Bruxelles y el RGPD: ¿sacrificio de la privacidad para impulsar la IA?
El reciente proyecto de la Comisión Europea está planteando serias inquietudes sobre la privacidad de los ciudadanos europeos, en un contexto donde la inteligencia artificial (IA) busca expandir su presencia. Las modificaciones propuestas tocan varios pilares del Reglamento General de Protección de Datos (RGPD), lo que podría cambiar radicalmente la forma en que se manejan los datos personales.
Cambios significativos en la identificación de datos
El proyecto contempla una revisión de cómo se tratan los datos pseudonimizados. Estas son las informaciones que han sido despojadas de identificadores directos como nombres o contactos. Actualmente, estas datos están protegidos bajo el RGPD, pero con la nueva reforma, si una empresa no puede identificar directamente a un usuario, esa información dejaría de ser considerada personal.

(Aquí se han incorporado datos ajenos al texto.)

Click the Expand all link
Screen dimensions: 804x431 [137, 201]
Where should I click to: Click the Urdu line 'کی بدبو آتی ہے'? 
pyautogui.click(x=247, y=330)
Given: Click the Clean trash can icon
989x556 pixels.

Esto implica que cookies de seguimiento y otros identificadores publicitarios se convertirían en recursos utilizables sin necesidad de consentimiento explícito, facilitando a las empresas el seguimiento del comportamiento en línea de los usuarios. Este cambio plantea una clara paradoja: mientras que se busca fomentar la innovación en IA, se podría comprometer la protección de los datos personales.

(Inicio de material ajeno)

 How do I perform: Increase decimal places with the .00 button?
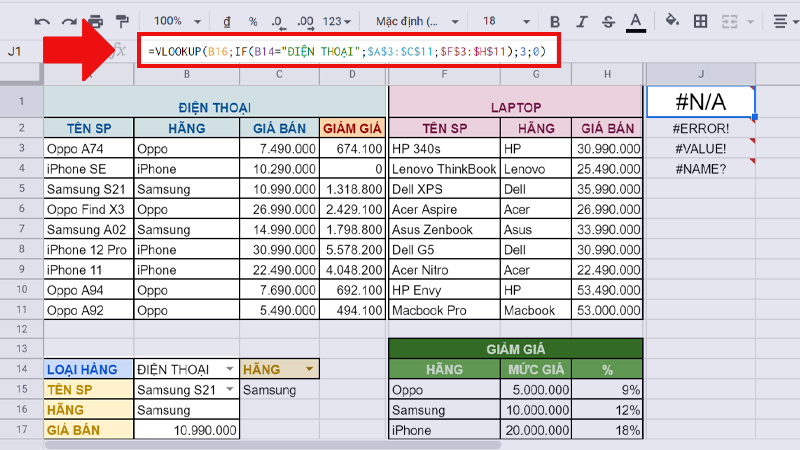(305, 21)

Nuevos motivos legales para el uso de datos
De acuerdo con informes de Politico, el proyecto Digital Omnibus también introduciría nuevos motivos legales para la utilización de datos personales, incluso aquellos que son considerados sensibles, como las opiniones políticas o religiosas. La meta detrás de estas modificaciones es permitir el entrenamiento y funcionamiento de sistemas de IA más avanzados.
Facilitar la tarea a las empresas
Según el RGPD vigente, los usuarios tienen el derecho a ser informados cuando sus datos son utilizados. Sin embargo, empresas como OpenAI no siempre tienen la capacidad de identificar a cada usuario cuyas datos usan. La nueva legislación podría, por tanto, facilitar el acceso a datos para estas compañías, creando un escenario donde los usuarios tendrían que hacer un esfuerzo individual para oponerse a su uso, enfrentándose a múltiples empresas.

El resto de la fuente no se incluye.